Jornalista é caçado pelo Hamas e foge da morte em Gaza

Diretor da TV Palestina conta ao ‘Estado’ como escapou para a Cisjordânia após seu apartamento ser incendiado

RAMALLAH – Eram 17 horas de quinta-feira quando Abdel Salam Abu Nada, diretor-geral da TV Palestina, recebeu a informação de que militantes do Hamas estavam indo para seu apartamento na Faixa de Gaza. Abu Nada, que morava sozinho, saiu com a roupa do corpo. Dez minutos depois, os militantes arrombaram a porta e atearam fogo no apartamento, incluindo toda a mobília nova que tinha comprado para receber sua mulher, que finalmente tivera autorização de Israel para se mudar de Nablus para Gaza, depois de dois anos e meio de casados. “Ainda não paguei os móveis”, diz o jornalista, que recebeu o Estado na casa de amigos, em Ramallah.

Três horas antes do ataque a seu apartamento, Abu Nada fora o último a sair da sede da emissora, que também foi invadida e teve seus carros e equipamentos confiscados pelo Hamas. O grupo pôs no ar sua própria TV há sete meses. “Fiquei escondido, mudando de lugar a cada duas ou três horas”, conta Abu Nada, cuja cabeça fora colocada oficialmente a prêmio na TV e na rádio do Hamas. No dia seguinte, sua ex-mulher telefonou avisando que o Fatah estava negociando para o Exército israelense deixar passar pela fronteira seus partidários ameaçados de morte em Gaza.

Abu Nada esgueirou-se pela estrada que leva à fronteira. Às 16 horas de sexta-feira, quando se aproximava do posto de Erez (abandonado pelos guardas da Autoridade Palestina e ainda não ocupado pelo Hamas), soldados israelenses que trabalhavam com tratores no local abriram fogo com metralhadoras na sua direção, temendo que se tratasse de um atentado.

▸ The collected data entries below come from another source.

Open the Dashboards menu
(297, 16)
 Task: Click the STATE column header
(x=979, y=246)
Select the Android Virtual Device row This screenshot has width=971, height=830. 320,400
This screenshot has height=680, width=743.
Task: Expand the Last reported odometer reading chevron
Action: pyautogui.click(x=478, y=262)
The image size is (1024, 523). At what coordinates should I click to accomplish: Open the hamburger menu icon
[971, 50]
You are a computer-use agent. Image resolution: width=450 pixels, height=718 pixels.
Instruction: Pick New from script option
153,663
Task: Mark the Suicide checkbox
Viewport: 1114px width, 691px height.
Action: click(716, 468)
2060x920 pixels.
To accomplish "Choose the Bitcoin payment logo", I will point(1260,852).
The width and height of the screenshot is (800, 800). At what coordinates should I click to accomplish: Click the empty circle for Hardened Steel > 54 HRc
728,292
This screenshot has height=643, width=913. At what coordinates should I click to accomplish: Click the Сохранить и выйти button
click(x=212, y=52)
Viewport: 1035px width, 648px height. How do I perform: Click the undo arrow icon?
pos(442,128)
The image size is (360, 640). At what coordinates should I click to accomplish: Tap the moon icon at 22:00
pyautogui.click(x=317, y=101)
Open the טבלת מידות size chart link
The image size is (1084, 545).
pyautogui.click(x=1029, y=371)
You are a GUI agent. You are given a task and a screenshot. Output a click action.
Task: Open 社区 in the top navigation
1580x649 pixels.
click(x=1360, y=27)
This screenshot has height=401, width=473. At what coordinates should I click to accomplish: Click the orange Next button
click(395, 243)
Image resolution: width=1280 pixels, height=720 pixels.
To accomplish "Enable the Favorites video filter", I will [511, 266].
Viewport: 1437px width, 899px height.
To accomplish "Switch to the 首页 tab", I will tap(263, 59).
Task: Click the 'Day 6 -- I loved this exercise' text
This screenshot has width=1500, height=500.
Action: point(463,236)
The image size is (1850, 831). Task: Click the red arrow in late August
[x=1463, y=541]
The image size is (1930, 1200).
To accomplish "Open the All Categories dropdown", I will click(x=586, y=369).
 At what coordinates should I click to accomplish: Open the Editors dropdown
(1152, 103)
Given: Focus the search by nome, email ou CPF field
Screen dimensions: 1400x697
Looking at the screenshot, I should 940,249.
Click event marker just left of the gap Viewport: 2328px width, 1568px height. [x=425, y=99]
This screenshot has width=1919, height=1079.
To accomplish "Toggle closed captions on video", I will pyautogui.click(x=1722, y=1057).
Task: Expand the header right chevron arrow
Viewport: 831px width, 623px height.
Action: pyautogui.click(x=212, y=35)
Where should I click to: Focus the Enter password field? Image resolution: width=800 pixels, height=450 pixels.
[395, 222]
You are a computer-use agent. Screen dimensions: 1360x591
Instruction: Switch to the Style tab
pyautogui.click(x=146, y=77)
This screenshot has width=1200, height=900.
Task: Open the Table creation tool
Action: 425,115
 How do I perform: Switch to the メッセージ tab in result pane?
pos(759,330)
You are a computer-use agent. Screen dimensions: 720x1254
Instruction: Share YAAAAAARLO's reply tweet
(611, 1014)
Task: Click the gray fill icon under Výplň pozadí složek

Fragmentos dos projéteis feriram superficialmente sua perna esquerda. O jornalista de 49 anos rastejou nos 400 metros restantes, até entrar no posto de fronteira, um túnel de concreto hermeticamente protegido contra atentados. Ali dentro, ele esperou 12 horas, enquanto as autoridades palestinas e israelenses negociavam a passagem. Outros 30 membros do Fatah foram chegando aos poucos. Israel alegava “razões de segurança”.

“Não vou mentir, os israelenses nos trataram bem, nos deram comida”, diz Abu Nada, que como outros partidários do Fatah é acusado pelo Hamas de “colaboracionismo” em favor de israelenses e americanos. Finalmente, às 4h30 de sábado, um ônibus trouxe os fugitivos para Ramallah.

De seus três filhos, um se mudou há um mês para o Canadá, outro estuda no Marrocos e a terceira, que nasceu quando a família vivia em Malta, tem cidadania européia e se prepara para se mudar com o marido e a filha para a Europa. “Tive sorte”, avalia o jornalista, que há um ano e meio escapou de uma tentativa de seqüestro. “O Hamas não pôde me pressionar por meio dos meus filhos.”

Seu irmão mais velho, no entanto, foi seqüestrado há três semanas pelo Exército do Islã, segundo ele ligado ao Hamas, e que mantém um jornalista da BBC em cativeiro. Abu Nada diz que sua família teve de vender terras para pagar o resgate de US$ 700 mil.

Abu Nada teme pelo destino do Arquivo Nacional da TV Palestina – 7 mil fitas cassete com 30 anos de história do povo palestino, organizado por ele mesmo, com patrocínio do governo francês. Apenas mil dessas fitas têm uma cópia na outra sede da TV Palestina, em Ramallah. Em Gaza, onde estão 700 dos mil funcionários da emissora estatal, era produzida 70% da programação.